Categorised in: Sitecore, Technology

5 Responses »

  1. Hi Pete, thanks for flagging this out. Your approach sounds good. I was thinking to replace with ‘listManagement.mapContactFacetsOnImport’ pipeline with IContactFacetMapping provider to make things simpler. You would just simply pass it as an argument to contactProcessingProvider in Sitecore.ListManager, the same way operationManager and setManager are passed in. Alternatively you can of course just override the MapContact method itself and pass a custom version of contactProcessingProvider, but then – this seems to be as a reusable piece of code, which can be applied at different places (see further below).
    However, your approach feels more elegant and provides more flexibility as I can simply just add a new processor to support mapping additional facets – with my approach you would have to override “default” ContactFacetMapping provider – feels a bit heavier and clunkier. (just a note, if anyone goes that path)

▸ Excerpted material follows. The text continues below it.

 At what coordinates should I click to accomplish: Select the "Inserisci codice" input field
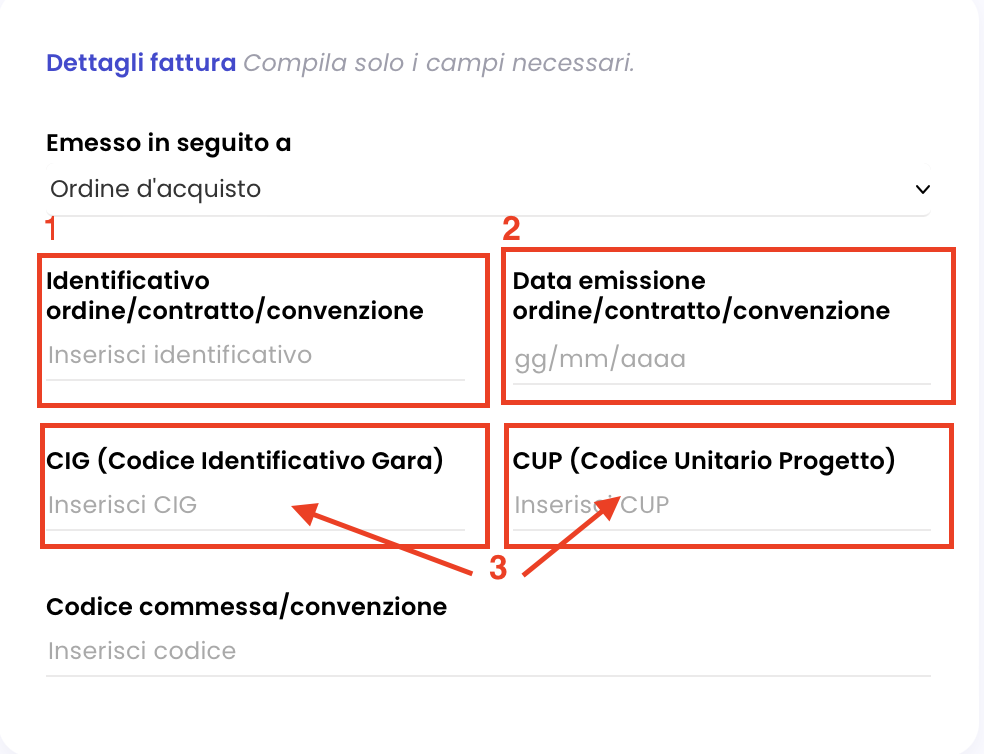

    One thing, though – there’s also ProcessContactsDataProvider (configured in Sitecore.ListManager.config). This particular provider seems to be better “equipped” as its MapContact method at least maps “Personal” and “Emails\Preferred” facets. The provider is used when creating contacts in the List Manager UI. Unfortunately it’s pretty hard-coded to the default options of creating contacts with First Name, Last Name and email address set. Having your solution implemented here would allow to support customization of the UI as well.

    I also notice you’re not concerned with mapping of any other facets, besides your custom ones – is that just for the sake of brevity, here?

    One last thing – did you report this to Sitecore and if so, is there a hotfix?

    Thanks a lot,

    Liked by 1 person

    • Big Comment, thanks for the feedback. There’s probably a number of ways this can be fixed, but I felt the pipelined approach provided some neat flexibility, plus I like pipelines. The ContactFacetMapper provider still needs to know about custom facets, but it might work just fine.

      So the ProcessContactsDataProvider is only called for a specific use case. When using the CSV import in ListManager, Sitecore doesn’t call that provider and instead calls only the ContactProcessingProvider, which could also be a bug, I don’t know. That is why I target this provider directly in this blog post. But you still have to account for the custom facets anyways, and that particular provider is a little harder to override.

      Yeah, so the default facets were less of a concern, and so I only highlighted the custom facets. You can easily add in a processor to handle any other types of facets, including the OOTB facets. My vision for that pipeline is that you’d probably configure 1 processor per facet to keep things tidy, which matches other patterns that Sitecore employs elsewhere.

      I did report this to Sitecore twice over the last two years, and have not seen a hotfix come out. However, that might be because in Sitecore 9, this entire process was overhauled and the issue no longer exists. In Sitecore 9, the XConnectContactImporter.Import() method handles existing Contacts correctly and uses the FacetMapper like you’d expect.

      Liked by 1 person

      • Thnx, Pete for taking time to read my reply and elaborate further.

        We started to use Sitecore 9 and I must say (as u pointed out) – things are much better implemented and the whole Contact “story” is finally (mostly) working as you would expect it.


        Liked by 1 person

  2. Hi Pete,

    after some back and forth conversation with Sitecore support, they came back that this is by design. Their official response: “List Manager import was designed for initial import of contacts only, but not for continuously update of the existing contact facets. List Manager import always overrides the contact with all facets, and you have to create your custom code to manipulate or / and add the facets incrementally.” and they ain’t budging.
    This I find a bit strange, as in the world of martech, the integration between different systems is a key and Sitecore shouldn’t assume that it’s the ultimate owner/source of the data, but rather an ecosystem player. In our experience, there are lots of integration that involves manual (re-)import of updated data. Another good example is pre-processing or buying your contact data using 3rd party tools.